Governo aprova retirada de garantia ordinária do FGC para fundos de pensão

quinta-feira, 25 de fevereiro de 2016 21:07 BRT
 

BRASÍLIA (Reuters) - O Conselho Monetário Nacional (CMN) aprovou nesta quinta-feira a retirada de garantia ordinária do Fundo Garantidor de Créditos (FGC), de 250 mil reais, a fundos de pensão e fundos de investimento, por considerá-los investidores qualificados.

Com a mudança, a garantia ordinária do FGC continua valendo para pessoas físicas desde que elas invistam diretamente em conta corrente ou em produtos como caderneta de poupança e CDBs, mas não mais para alocações via fundos de pensão, fundos de investimento, seguradoras e sociedades de capitalização que tiverem aplicado nesses produtos.

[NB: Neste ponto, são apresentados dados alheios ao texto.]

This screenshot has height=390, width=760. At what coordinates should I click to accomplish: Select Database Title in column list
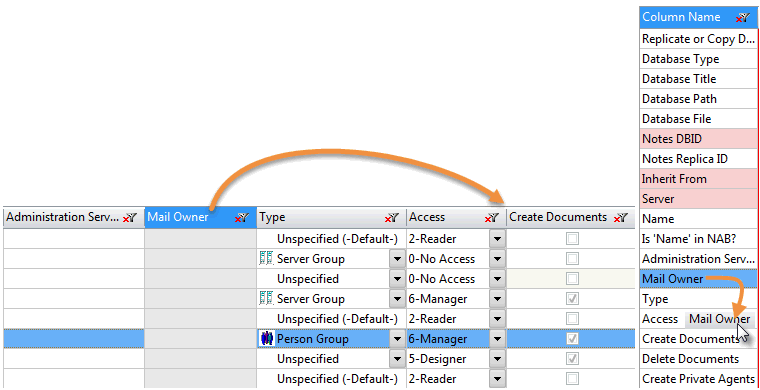point(698,79)
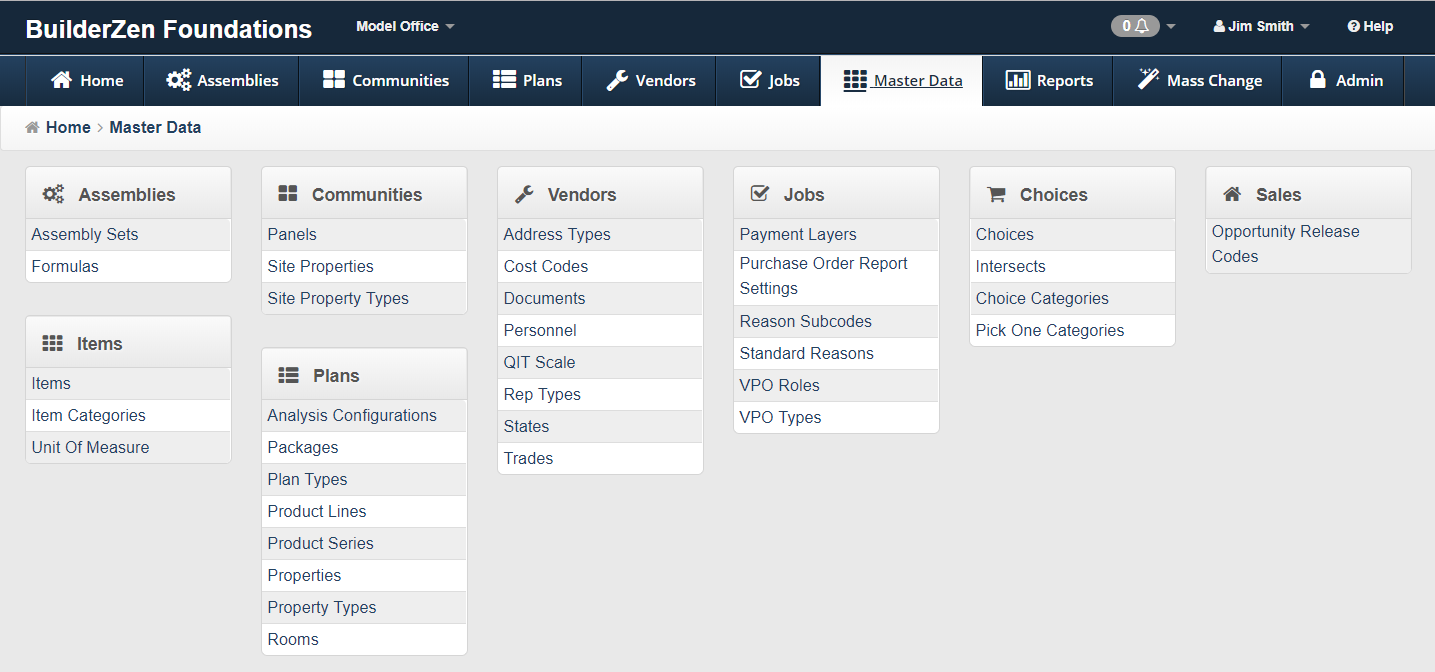Click the notification bell badge
Screen dimensions: 1435x672
[1135, 26]
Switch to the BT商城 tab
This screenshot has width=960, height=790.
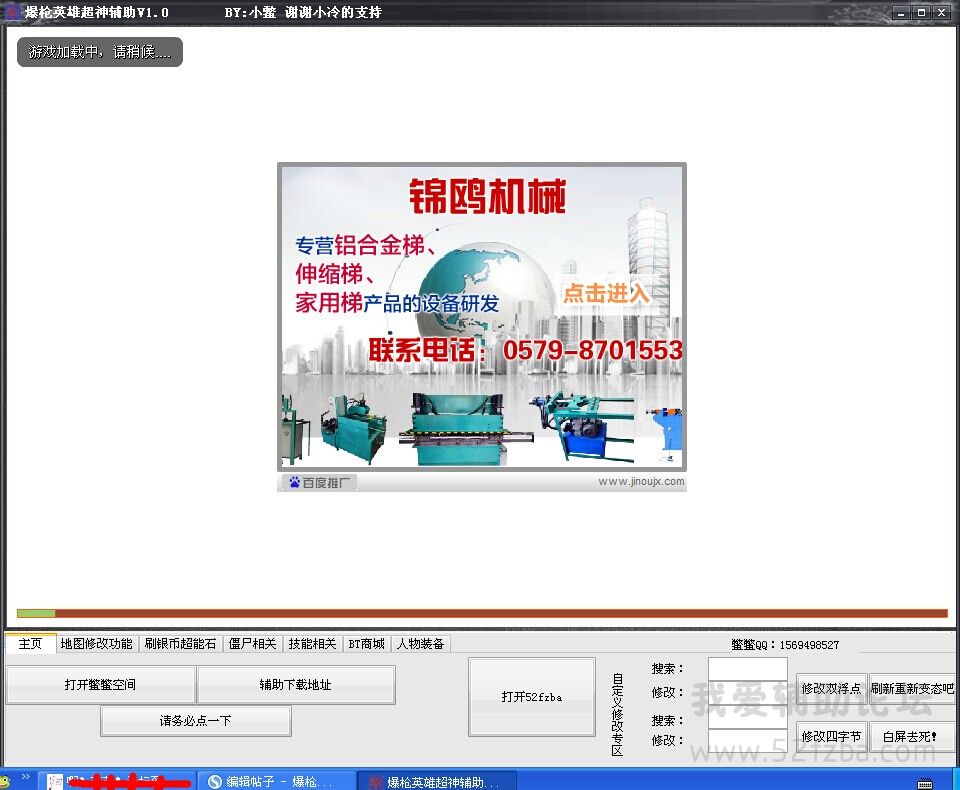coord(366,644)
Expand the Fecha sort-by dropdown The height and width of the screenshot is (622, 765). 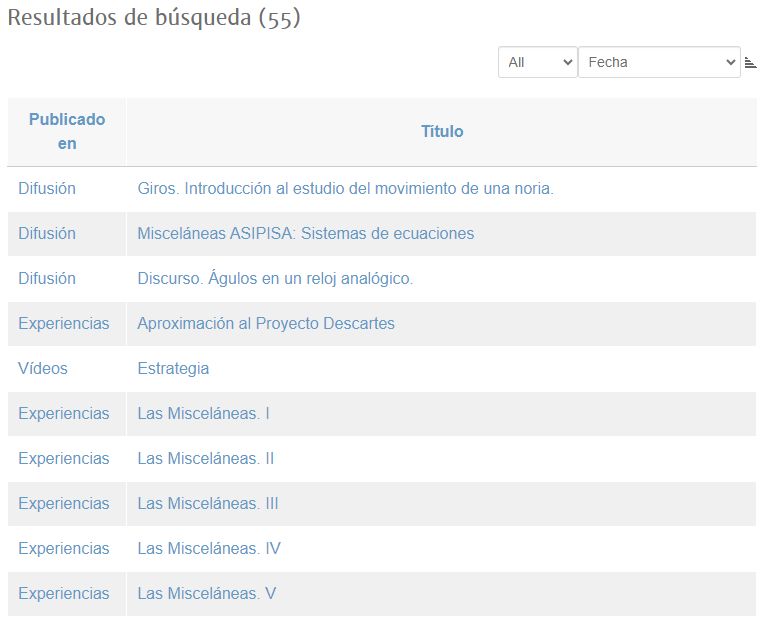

Segundo o chefe de Gabinete da diretoria de Organização do Sistema Financeiro e Controle de Operações do Crédito Rural do Banco Central, José Reynaldo Furlani, a retirada da garantia atende a uma solicitação do FGC e segue o entendimento de que fundos de pensão e de investimento são investidores qualificados e, por isso, não deveriam ter esse tipo de acesso à segurança do sistema.

"O Fundo Garantidor de Crédito foi constituído para garantir os pequenos investidores, os pequenos depositantes", disse.

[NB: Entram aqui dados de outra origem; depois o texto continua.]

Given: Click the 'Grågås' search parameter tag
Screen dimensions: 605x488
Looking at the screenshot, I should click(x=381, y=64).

Ele afirmou que, em casos anteriores, alguns fundos de pensão chegaram a pedir judicialmente que cada um de seus cotistas tivesse direito à cobertura da garantia ordinária do FGC em caso de quebra de banco.

"Isso já foi objeto de decisão no STJ (Superior Tribunal de Justiça) dizendo que não: a garantia dos 250 mil reais valia para a entidade, para o fundo de pensão. Agora não vale nem para o próprio fundo de pensão", disse.

Furlani afirmou ainda que essa mudança, que vem acompanhada de outros ajustes no estatuto e regulamento do FGC, estava sendo estudada desde 2014.